▶ **作業内容**
以下の抜粋の内容を二文で要約せよ。

▶ **抜粋本文**
正しい裁判の判断で、患者はもちろんのこと、医療者もきちんと守られて、安心安全な医療が行われることを望みます。
病気の診断がついても抗がん剤の選択が増えても、先進医療が発展しても、それだけで病気は直せません。
先生方の情熱と献身的な医療者の皆さんのおかげで、患者は進むべき光の方向を探せると思います。
投稿: ポニョ | 2020-10-14 19:13
ポニョさん、本当にほんとうにそうだと思います。
人生の一大事を私一人では抱えきれなかった。
途方に暮れる私と一緒に、
主治医はしっかりやさしく伴走して支えて下さいました。
看護師さんをはじめとして医療従事者の皆さんが、いつも手を貸して下さいました。
なんとしてでも、真実の判決・無罪を!
投稿: junko | 2020-10-15 22:49
冤罪被害で人生が台無しになることも絶対にあってはなりません。冤罪被害の被害者は守られないのが現実。冤罪被害の被害者がきちんと守られて冤罪被害の被害者の加害者は損害賠償を受けるなり社会的制裁を受けないといけません。冤罪は絶対に許さない。冤罪を引き起こした加害者や司法関係者に社会的制裁を加える制度が必要です。懲戒免職や懲戒処分を受けた冤罪被害者は取り返しのつかないことになってしまうのですから。

▶ **提供情報**
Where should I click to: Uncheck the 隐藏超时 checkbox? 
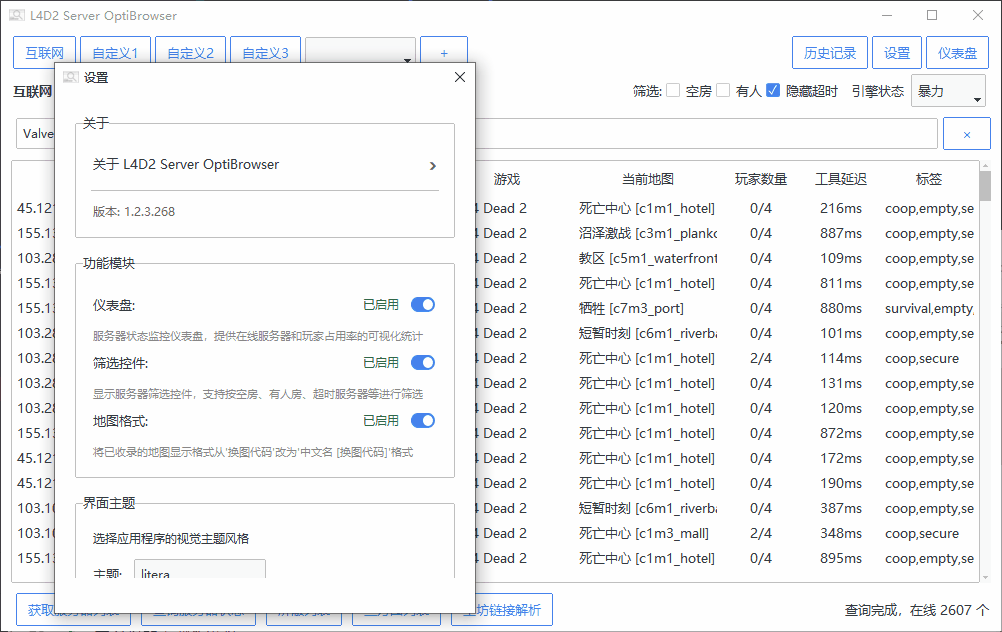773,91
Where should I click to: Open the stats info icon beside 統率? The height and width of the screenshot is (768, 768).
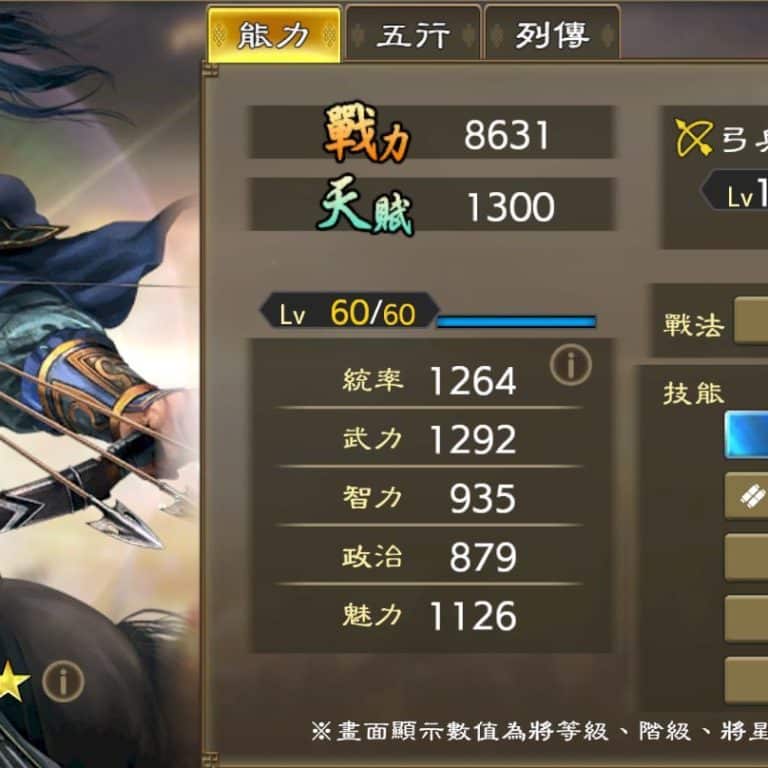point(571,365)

---

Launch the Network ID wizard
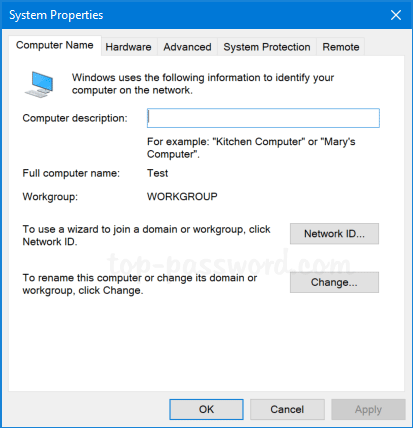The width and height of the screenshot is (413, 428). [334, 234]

▶ **作業結果**
投稿者たちは、正しい裁判の判断によって患者も医療者も守られ、安心安全な医療が行われることを望み、主治医や看護師など医療従事者の支えへの感謝を述べて、真実の判決として無罪を求めている。また別の投稿は、冤罪で人生が台無しになることはあってはならず、冤罪被害者を守るとともに、冤罪を引き起こした加害者や司法関係者に社会的制裁を加える制度が必要だと主張している。